- _Job_
Please copy out the material below with every "screenshot" swapped for "screen capture" and nothing else altered, omitting the pictures.

- _Raw data_
** Begin **

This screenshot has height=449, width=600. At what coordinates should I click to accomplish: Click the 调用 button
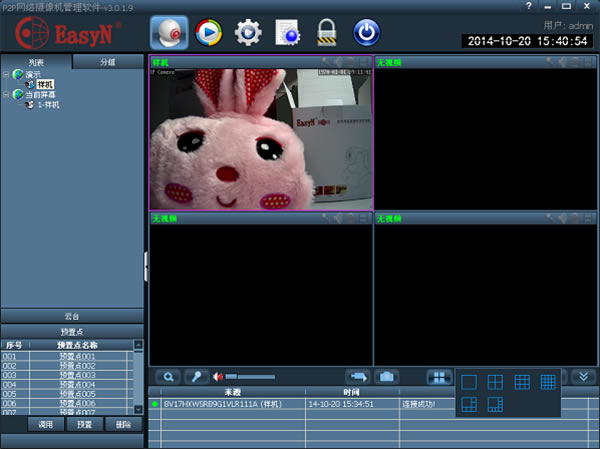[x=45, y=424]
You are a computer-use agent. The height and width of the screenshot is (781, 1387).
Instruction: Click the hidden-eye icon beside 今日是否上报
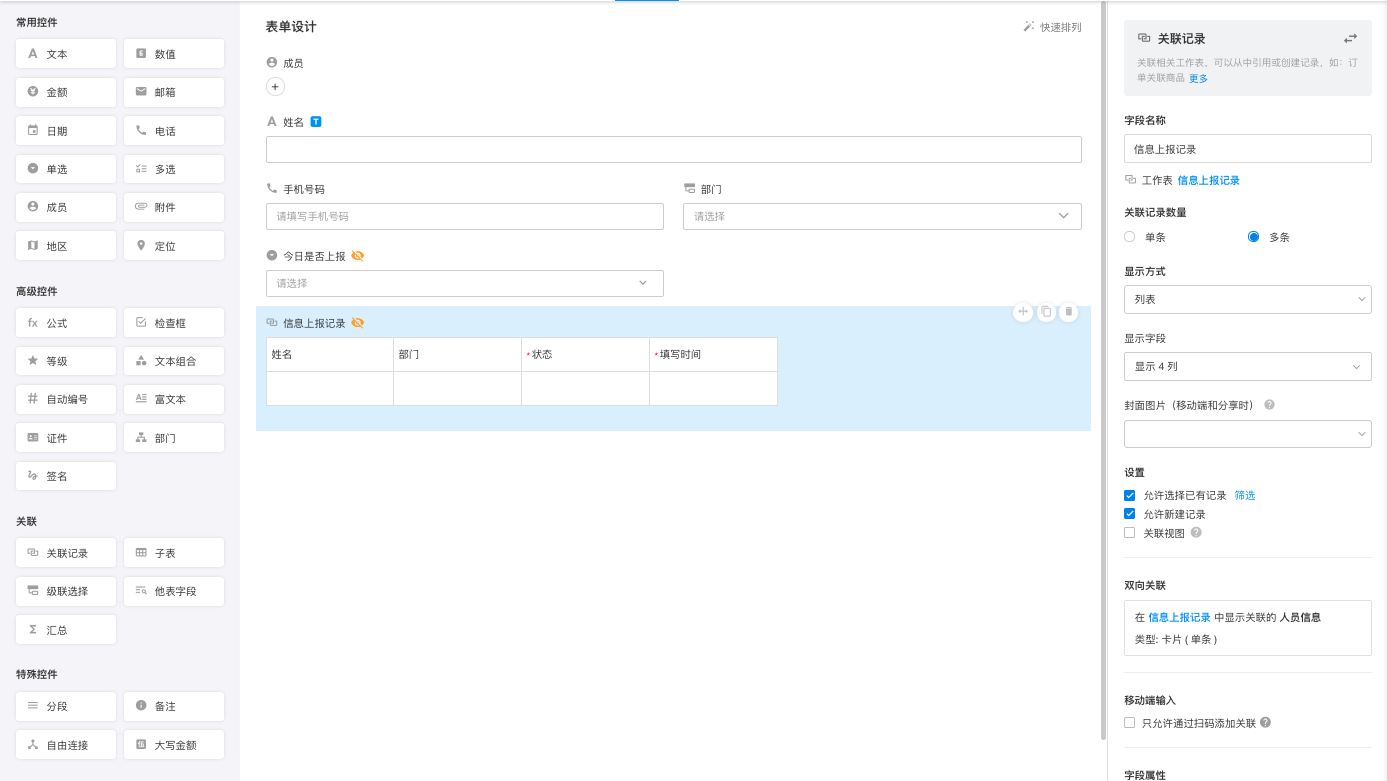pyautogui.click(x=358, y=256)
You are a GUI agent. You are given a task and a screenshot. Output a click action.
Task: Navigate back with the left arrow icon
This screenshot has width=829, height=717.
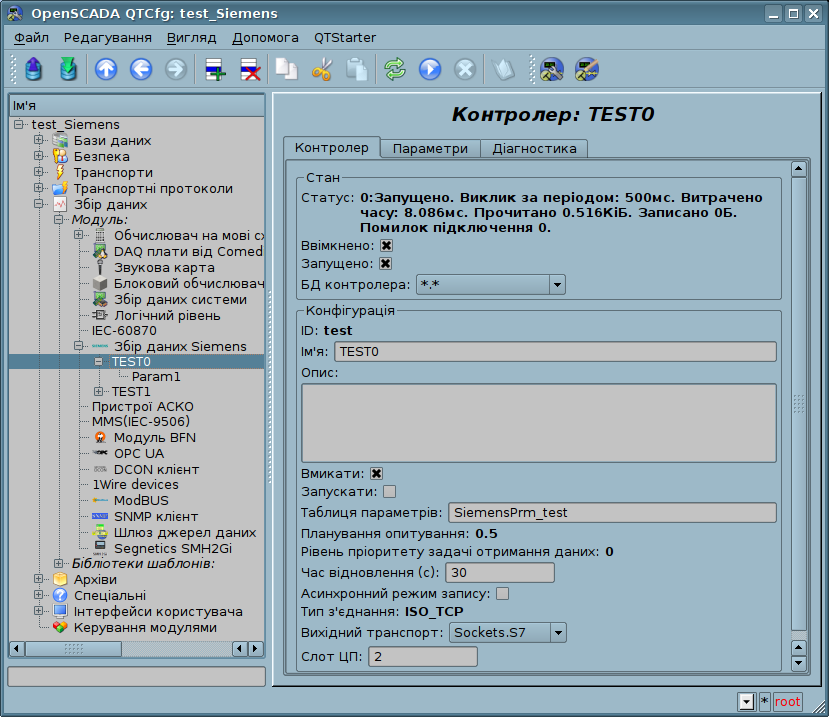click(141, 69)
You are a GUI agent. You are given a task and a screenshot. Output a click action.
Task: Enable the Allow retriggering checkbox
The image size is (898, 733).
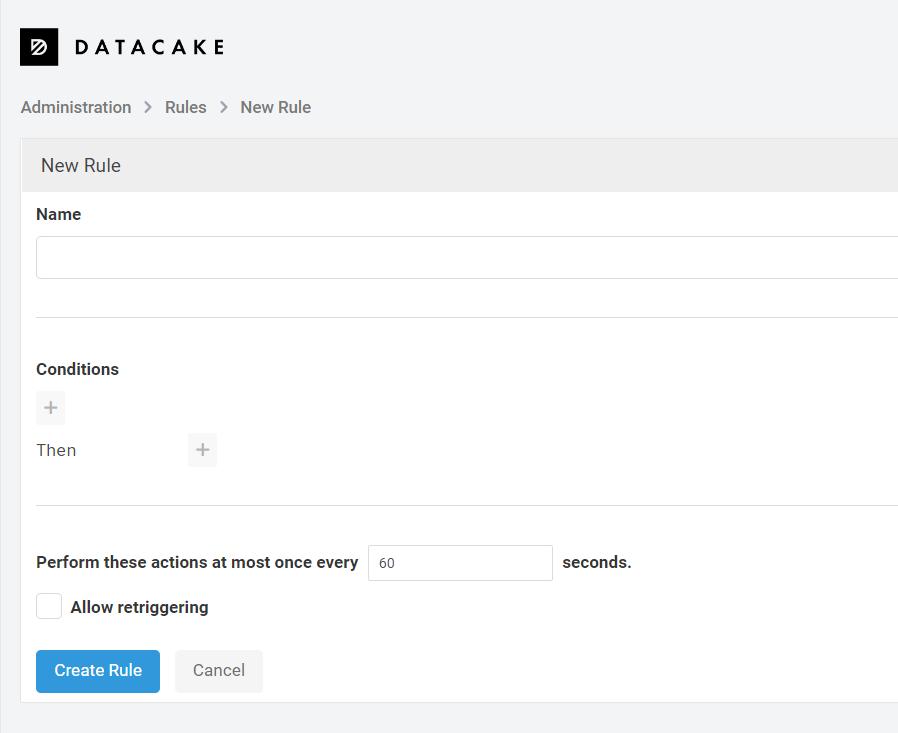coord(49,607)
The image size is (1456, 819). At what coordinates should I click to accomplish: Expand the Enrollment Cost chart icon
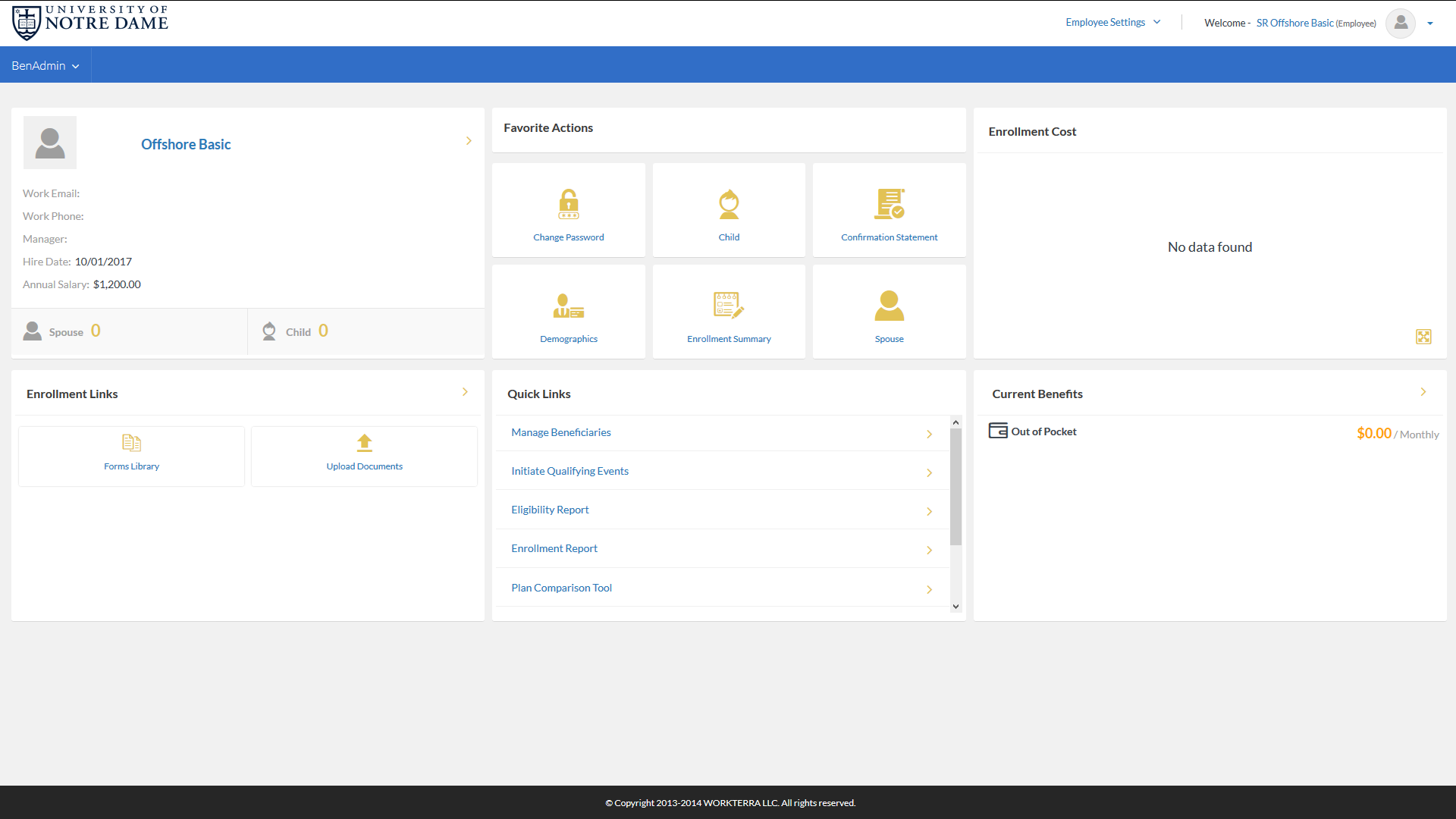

** End **

- _Exercise result_
This screen capture has height=449, width=600. At what coordinates should I click to accomplish: Click the 调用 button
[x=45, y=424]
You are a computer-use agent. The height and width of the screen capture is (781, 1387).
Instruction: Click the hidden-eye icon beside 今日是否上报
pyautogui.click(x=358, y=256)
You are a GUI agent. You are given a task and a screen capture. Output a click action.
Task: Navigate back with the left arrow icon
This screen capture has width=829, height=717.
click(141, 69)
You are a GUI agent. You are given a task and a screen capture. Output a click action.
Task: Enable the Allow retriggering checkbox
The image size is (898, 733).
coord(49,607)
The image size is (1456, 819). At what coordinates should I click to accomplish: Expand the Enrollment Cost chart icon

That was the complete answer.